Legislators and stakeholders got a jumpstart on conversations about large-scale national policies, including the 2023 farm bill, the upcoming White House food & nutrition conference and the FDA’s 2025 dietary guidelines.
- Talk of the 2023 farm bill has started to brew. For reference, the Congressional Research Service posted this useful explainer for this package of laws that garners a heavy load of commentary every five years: “The farm bill provides a predictable opportunity for policymakers to comprehensively and periodically address agricultural and food issues.”
- “This could be the first trillion-dollar farm bill and we know critics who don’t appreciate modern agriculture will come out of the woodwork to try to derail this,” said USA Rice Federation Farmers Board Chair Kirk Satterfield. “The world was a totally different place when the current farm bill was written.”
- American Farm Bureau Federation president Zippy Duvall emphasized, “It is our responsibility to engage with members of Congress from urban districts, too, who may not understand how farm bill programs impact all families.” The Supplemental Nutrition Assistance Program (aka food stamps) has been included in the farm bill for this very reason.
- The American Soybean Association listed its 2023 farm bill priorities, which address incentive-based conservation programs, exports and building biofuels.
- After more than 50 years, the White House in September plans to host a Conference on Hunger, Nutrition and Health. The goal: “End hunger and increase healthy eating and physical activity by 2030, so that fewer Americans experience diet-related diseases like diabetes, obesity, and hypertension.”
- Food Politics blogger Marion Nestle pondered whether the conference will focus on hunger or health topics.
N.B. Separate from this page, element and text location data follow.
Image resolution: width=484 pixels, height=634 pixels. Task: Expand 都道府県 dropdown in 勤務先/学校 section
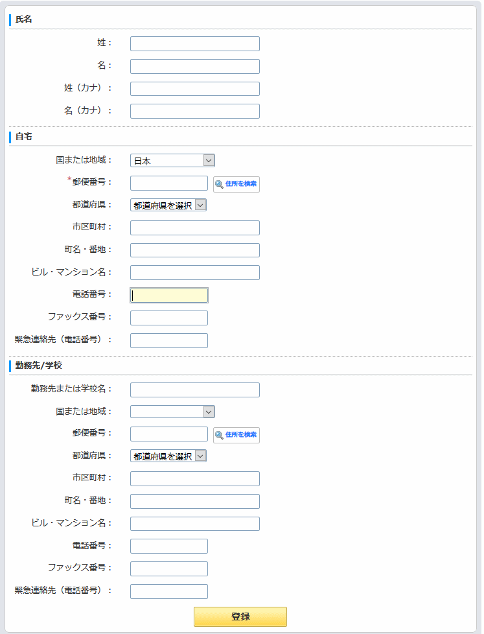[x=168, y=456]
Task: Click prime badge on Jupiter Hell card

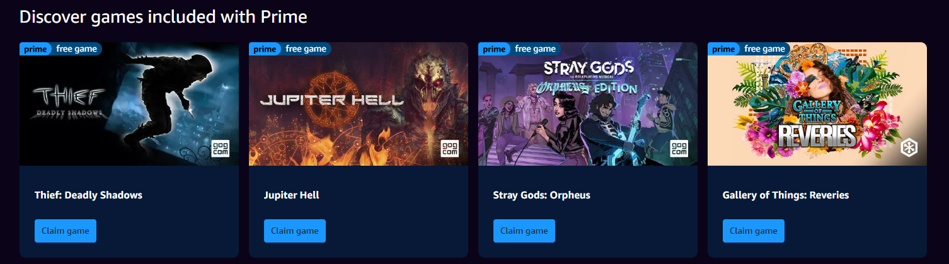Action: pyautogui.click(x=265, y=49)
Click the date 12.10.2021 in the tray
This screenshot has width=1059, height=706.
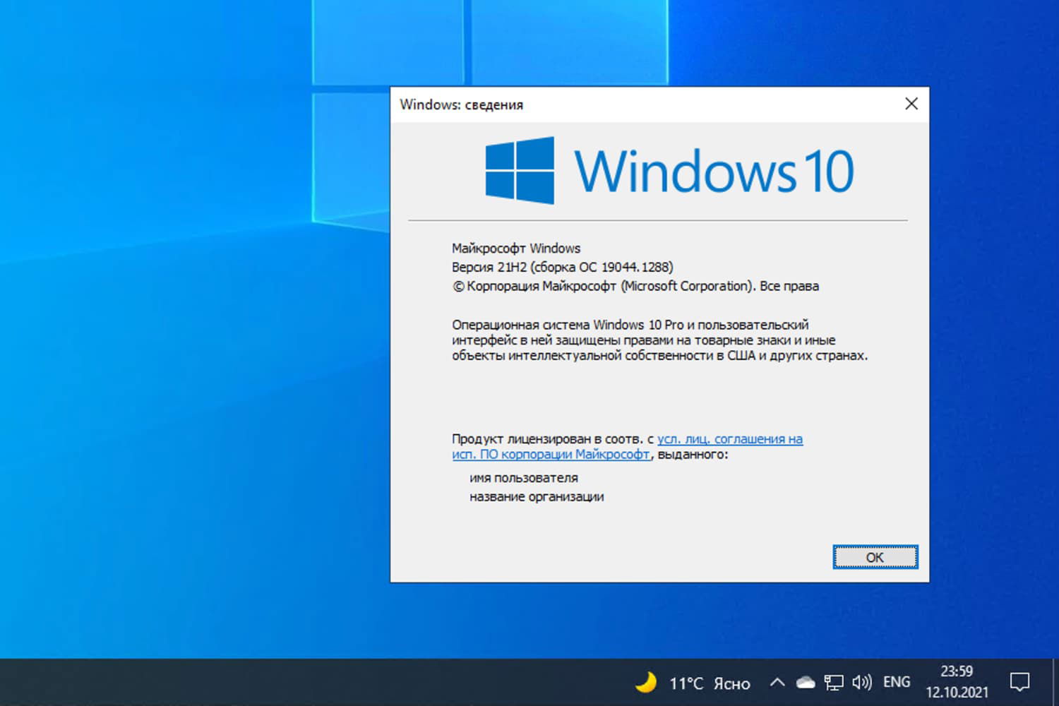click(x=959, y=690)
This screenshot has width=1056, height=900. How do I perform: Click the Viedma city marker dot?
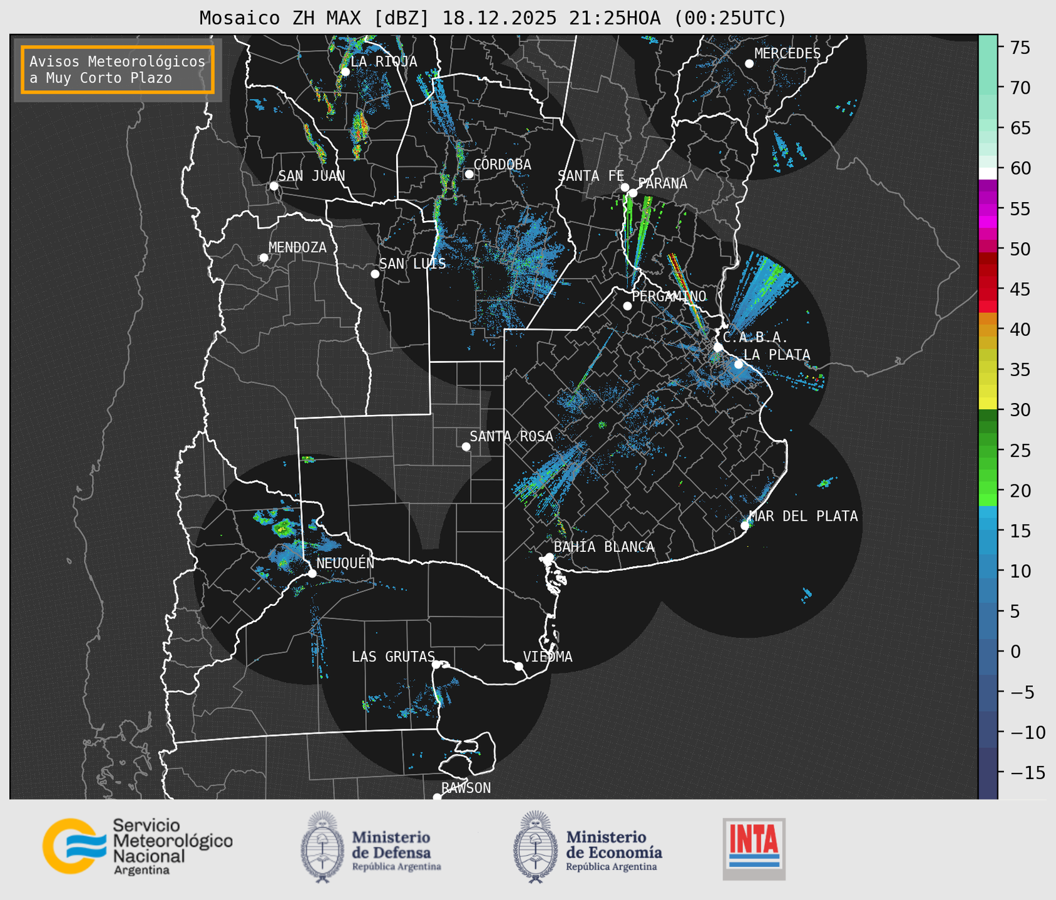[x=519, y=666]
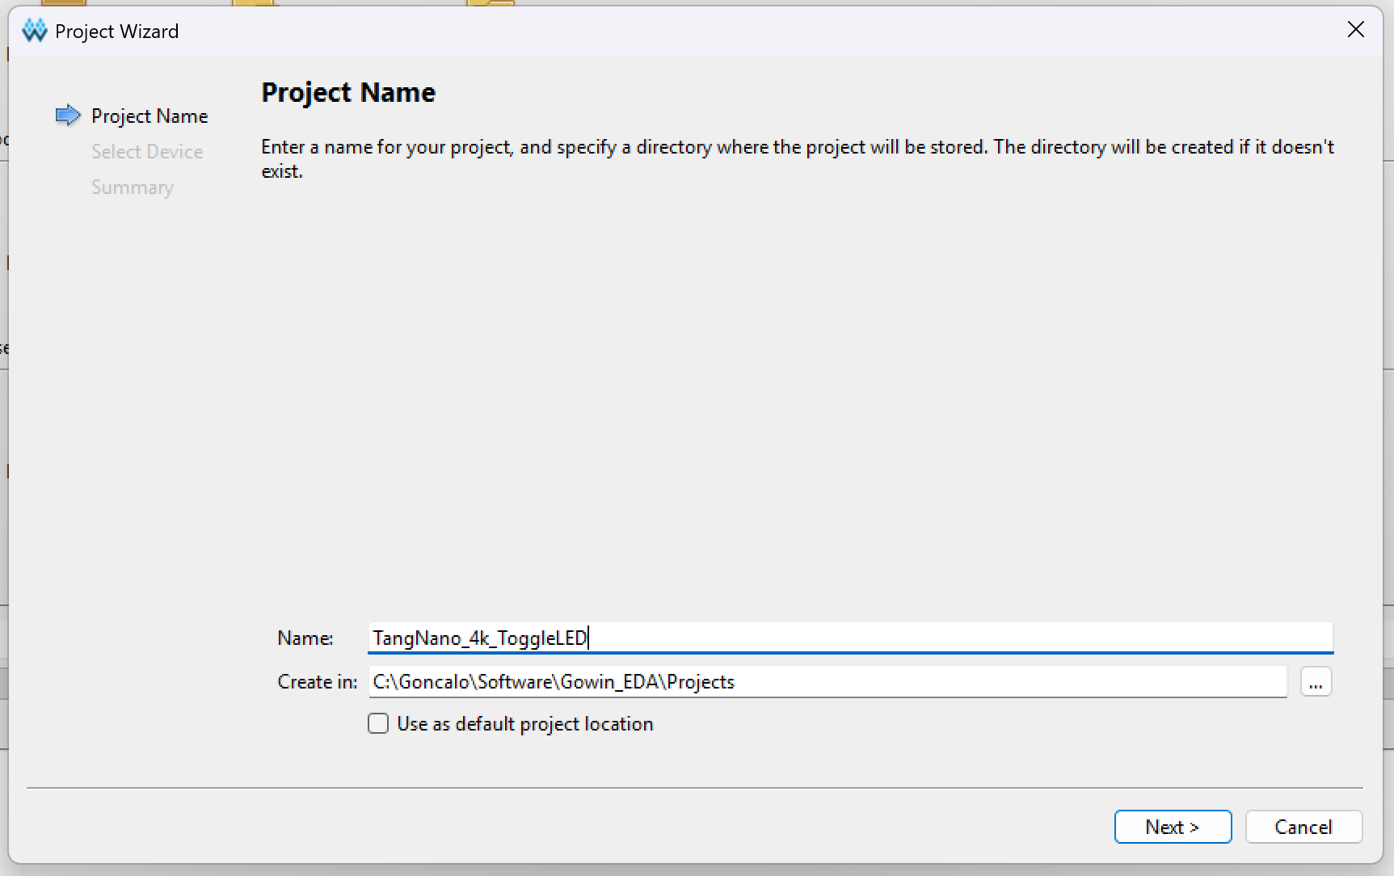
Task: Click on Gowin_EDA\Projects path text
Action: 647,682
- Looking far ahead, the comment period for the 2025-2030 Dietary Guidelines ended in mid-May and some themes emerged. Many observers, including the Nutrition Coalition, said 77% of the comments advocated for a review of low-carb science as a measure to improve Americans’ health.
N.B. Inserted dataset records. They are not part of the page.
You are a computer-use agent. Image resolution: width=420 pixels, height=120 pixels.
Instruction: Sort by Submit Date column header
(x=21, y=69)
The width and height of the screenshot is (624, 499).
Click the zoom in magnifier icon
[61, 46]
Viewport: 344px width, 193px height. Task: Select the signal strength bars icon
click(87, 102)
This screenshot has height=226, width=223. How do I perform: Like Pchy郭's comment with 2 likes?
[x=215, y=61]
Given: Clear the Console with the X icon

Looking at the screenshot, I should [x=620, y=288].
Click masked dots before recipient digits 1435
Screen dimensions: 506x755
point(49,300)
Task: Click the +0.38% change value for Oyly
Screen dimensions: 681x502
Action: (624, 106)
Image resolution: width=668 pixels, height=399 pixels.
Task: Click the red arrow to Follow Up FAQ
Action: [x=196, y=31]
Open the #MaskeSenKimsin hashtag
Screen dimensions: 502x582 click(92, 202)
The Scoop reported that University of Florida scientists successfully grew plants in soil collected from the moon (fun fact: moon soil is also known as “regolith”) on Apollo missions 11, 12 and 17. “After two days, they started to sprout. Everything sprouted. I can’t tell you how astonished we were! Every plant — whether in a lunar sample or in a control — looked the same up until about day six,” reflected Anna-Lisa Paul, a professor in horticultural sciences at the University of Florida. Question: Why did they wait so long to try this?
Soothing Hangry Kids
Science Daily shared the results of an Ohio State study on diet’s role in ADHD symptoms in kids. Respondents who ate more fruits and vegetables had less signs of inattention, a hallmark of ADHD. Food insecurity also plays a role in ADHD symptoms: “Everyone tends to get irritated when they’re hungry and kids with ADHD are no exception. If they’re not getting enough food, it could make their symptoms worse,” summarized one of the researchers.
Food Ingredients First profiled an ambitious endeavor known as the Periodic Table of Food Initiative. The group, which draws funding from the American Heart Association and the Rockefeller Foundation, seeks to create “a technical platform for standardized mass spectrometry-based analytical approaches for deep compositional analyses of food.” In normal words: they’re creating an open database with a molecular breakdown of the 1,000 most important foods in the world.
The Drones Are Coming!
…from Walmart. The retail giant posted about a partnership with DroneUp with the potential to reach 4 million households in six states. “Between the hours of 8:00 a.m. and 8:00 p.m., customers will be able to order from tens of thousands of eligible items, such as Tylenol, diapers and hot dog buns, for delivery by air in as little as 30 minutes. For a delivery fee of $3.99, customers can order items totaling up to 10 pounds, so simply put, if it fits safely it flies.”